Day 4 - 6 Januari (Little Paris Ho Chi Minh City)

85 0 0
                                    

Yeay! Sampai sudah di negara tujuan pertama kami, Vietnam! Seperti yang aku dan teman-temanku ketahui sebelumnya, Ho Chi Minh City ini merupakan salah satu kota besar di Vietnam seperti Hanoi. Ho Chi Minh City juga memiliki sebutan lain yaitu Saigon. Mungkin kalau di Indonesia mirip-mirip Surabaya. Sesuai dengan itinerary yang dibuat, kami akan mengunjungi bangunan-bangunan klasik ala Eropa. Konon Vietnam memang jajahan Prancis, jadi tidak heran jika bangunan-bangunan ala Prancis berdiri tegak di Ho Chi Minh City ini.

Kami tiba di Bandara sore hari. Kami berencana naik bus dari bandara menuju hostel yang kami pesan.

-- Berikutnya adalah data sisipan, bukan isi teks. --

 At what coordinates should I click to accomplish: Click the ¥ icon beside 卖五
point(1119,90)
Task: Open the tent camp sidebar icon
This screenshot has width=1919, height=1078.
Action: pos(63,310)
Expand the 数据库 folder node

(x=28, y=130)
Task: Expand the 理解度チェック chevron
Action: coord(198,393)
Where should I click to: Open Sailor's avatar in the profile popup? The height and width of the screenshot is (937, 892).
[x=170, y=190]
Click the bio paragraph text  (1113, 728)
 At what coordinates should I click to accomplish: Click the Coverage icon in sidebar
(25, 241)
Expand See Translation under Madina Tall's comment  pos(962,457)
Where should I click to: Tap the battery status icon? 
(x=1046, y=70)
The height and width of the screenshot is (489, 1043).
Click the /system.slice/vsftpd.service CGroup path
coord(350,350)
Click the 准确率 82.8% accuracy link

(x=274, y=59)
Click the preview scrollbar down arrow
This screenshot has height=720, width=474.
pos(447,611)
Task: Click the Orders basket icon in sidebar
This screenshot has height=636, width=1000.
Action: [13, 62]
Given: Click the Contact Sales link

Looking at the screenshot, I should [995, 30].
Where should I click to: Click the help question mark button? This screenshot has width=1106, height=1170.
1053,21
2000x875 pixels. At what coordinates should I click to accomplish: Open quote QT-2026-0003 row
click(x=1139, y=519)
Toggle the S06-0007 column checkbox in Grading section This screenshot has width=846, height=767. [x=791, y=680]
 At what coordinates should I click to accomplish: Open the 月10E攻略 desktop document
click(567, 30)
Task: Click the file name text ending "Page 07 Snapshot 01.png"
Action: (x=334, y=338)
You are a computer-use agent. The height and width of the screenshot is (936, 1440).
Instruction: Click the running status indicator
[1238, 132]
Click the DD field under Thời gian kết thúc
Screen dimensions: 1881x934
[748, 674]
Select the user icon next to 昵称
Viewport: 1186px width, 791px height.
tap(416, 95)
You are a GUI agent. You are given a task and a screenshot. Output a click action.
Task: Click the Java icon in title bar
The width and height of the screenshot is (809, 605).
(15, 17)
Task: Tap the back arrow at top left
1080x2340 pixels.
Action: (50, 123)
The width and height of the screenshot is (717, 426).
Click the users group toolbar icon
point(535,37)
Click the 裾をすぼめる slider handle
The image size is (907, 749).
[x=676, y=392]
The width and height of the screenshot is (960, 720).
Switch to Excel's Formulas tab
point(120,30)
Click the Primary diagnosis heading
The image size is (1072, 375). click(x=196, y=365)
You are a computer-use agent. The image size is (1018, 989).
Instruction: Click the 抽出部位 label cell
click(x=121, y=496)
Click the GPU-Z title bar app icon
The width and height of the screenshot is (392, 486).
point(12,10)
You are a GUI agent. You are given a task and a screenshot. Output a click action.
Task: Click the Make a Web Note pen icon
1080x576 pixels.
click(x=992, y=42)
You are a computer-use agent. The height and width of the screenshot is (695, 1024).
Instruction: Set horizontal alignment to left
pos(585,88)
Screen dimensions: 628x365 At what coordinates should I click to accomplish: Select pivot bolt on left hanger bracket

Tarif bus ini juga cukup unik, orang bayar sendiri seharga 5.000 VND (Vietnam Dong) dan tas bawaannya pun juga bayar seharga 1 orang penumpang. Jadi tips untuk naik bus ini sebisa mungkin kemas barang bawaan kalian hanya disatu tas saja biar tarif tasnya nggak ditarik dobel, haha. Tapi harga bisnya relatif murah, karena dari bandara ke hostel yang kami tuju jaraknya sekitar 20 Km dan kami cuma ditarik 10.000 VND atau kalau dikurskan sekitar 6.000 IDR saja.

Para pengendara kendaraan bermotor di Ho Chi Minh cenderung kurang ramah. Bunyi klakson dimana-mana, lajur jalan yang kurang tertata sehingga membuat bingung para pejalan kaki kalau nyebrang jalan harus toleh ke arah mana dulu. Tapi mungkin juga karena kami yang tidak biasa dengan lajur jalan yang digunakan di sini, sehingga kami harus menyesuaikannya.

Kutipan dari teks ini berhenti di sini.